After the Halifax George went on to flying Mosquitos on 608 Sqn with pathfinder duties and raids into Berlin. Once the war stopped, George was posted to Greece where he flew Spitfires and Hurricanes before leaving the RAF in 1949 to return to work for Pickford’s removals.
Flt Lt Whatmough spent 6 years as an RAF Navigator flying the Tornado GR4 before being selected to train as a Pilot. Flt Lt Whatmough trained on the same Sqn as George 76 Sqn 10 years ago and commented: “Being here today with someone so special as George is an absolute honour, and to hear the stories of what George and his crew went through in Halifax aircraft such as this is truly incredible. It was important for me to get George here today, to remember the incredible effort and bravery that these men once gave. George once again stepped aboard the incredible Handley Page Halifax and sat in the pilot’s seat after 75 years.”
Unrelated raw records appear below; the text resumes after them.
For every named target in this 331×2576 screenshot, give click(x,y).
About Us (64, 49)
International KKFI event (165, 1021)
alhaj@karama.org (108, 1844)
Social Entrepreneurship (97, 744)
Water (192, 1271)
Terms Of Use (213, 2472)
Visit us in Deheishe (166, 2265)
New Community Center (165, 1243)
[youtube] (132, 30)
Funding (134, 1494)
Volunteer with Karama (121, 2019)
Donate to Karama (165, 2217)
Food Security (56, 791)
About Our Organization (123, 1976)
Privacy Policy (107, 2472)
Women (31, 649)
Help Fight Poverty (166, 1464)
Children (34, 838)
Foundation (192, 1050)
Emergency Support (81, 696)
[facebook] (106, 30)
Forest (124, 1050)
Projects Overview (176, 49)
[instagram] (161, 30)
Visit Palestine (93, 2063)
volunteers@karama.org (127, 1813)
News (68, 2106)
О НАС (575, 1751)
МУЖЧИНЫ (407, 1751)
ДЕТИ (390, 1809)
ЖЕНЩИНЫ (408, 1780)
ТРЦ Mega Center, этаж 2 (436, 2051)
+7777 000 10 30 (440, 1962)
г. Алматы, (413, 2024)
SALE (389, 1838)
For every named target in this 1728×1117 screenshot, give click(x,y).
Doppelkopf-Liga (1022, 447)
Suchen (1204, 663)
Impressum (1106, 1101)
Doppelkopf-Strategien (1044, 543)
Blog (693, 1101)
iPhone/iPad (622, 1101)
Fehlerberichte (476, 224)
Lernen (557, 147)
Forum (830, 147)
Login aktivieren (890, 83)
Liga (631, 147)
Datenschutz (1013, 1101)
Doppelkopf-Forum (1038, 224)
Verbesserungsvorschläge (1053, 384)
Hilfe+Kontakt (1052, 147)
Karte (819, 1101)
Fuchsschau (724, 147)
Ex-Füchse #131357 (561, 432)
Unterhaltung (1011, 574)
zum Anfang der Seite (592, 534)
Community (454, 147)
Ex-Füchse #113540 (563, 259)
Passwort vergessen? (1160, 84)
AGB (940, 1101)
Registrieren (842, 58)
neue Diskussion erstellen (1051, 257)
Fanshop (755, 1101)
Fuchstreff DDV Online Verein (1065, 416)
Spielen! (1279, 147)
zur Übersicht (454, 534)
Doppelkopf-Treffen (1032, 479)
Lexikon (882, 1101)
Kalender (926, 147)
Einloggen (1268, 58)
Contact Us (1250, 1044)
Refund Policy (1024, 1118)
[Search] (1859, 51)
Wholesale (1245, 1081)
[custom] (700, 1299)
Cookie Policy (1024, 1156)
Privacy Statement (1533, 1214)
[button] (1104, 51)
The Handley Page Halifax displayed here at the Museum carries the markings of the most famous Halifax of all, Friday the 13th, on the port side. The starboard said carries the markings of the French Squadrons that were based here in World War Two.
It was a wonderful honour to welcome our two guests, one a serving RAF pilot operating in today’s modern flying environment, the other sharing with us memories of his own youth flying the Halifax into the darkness of wartime Europe.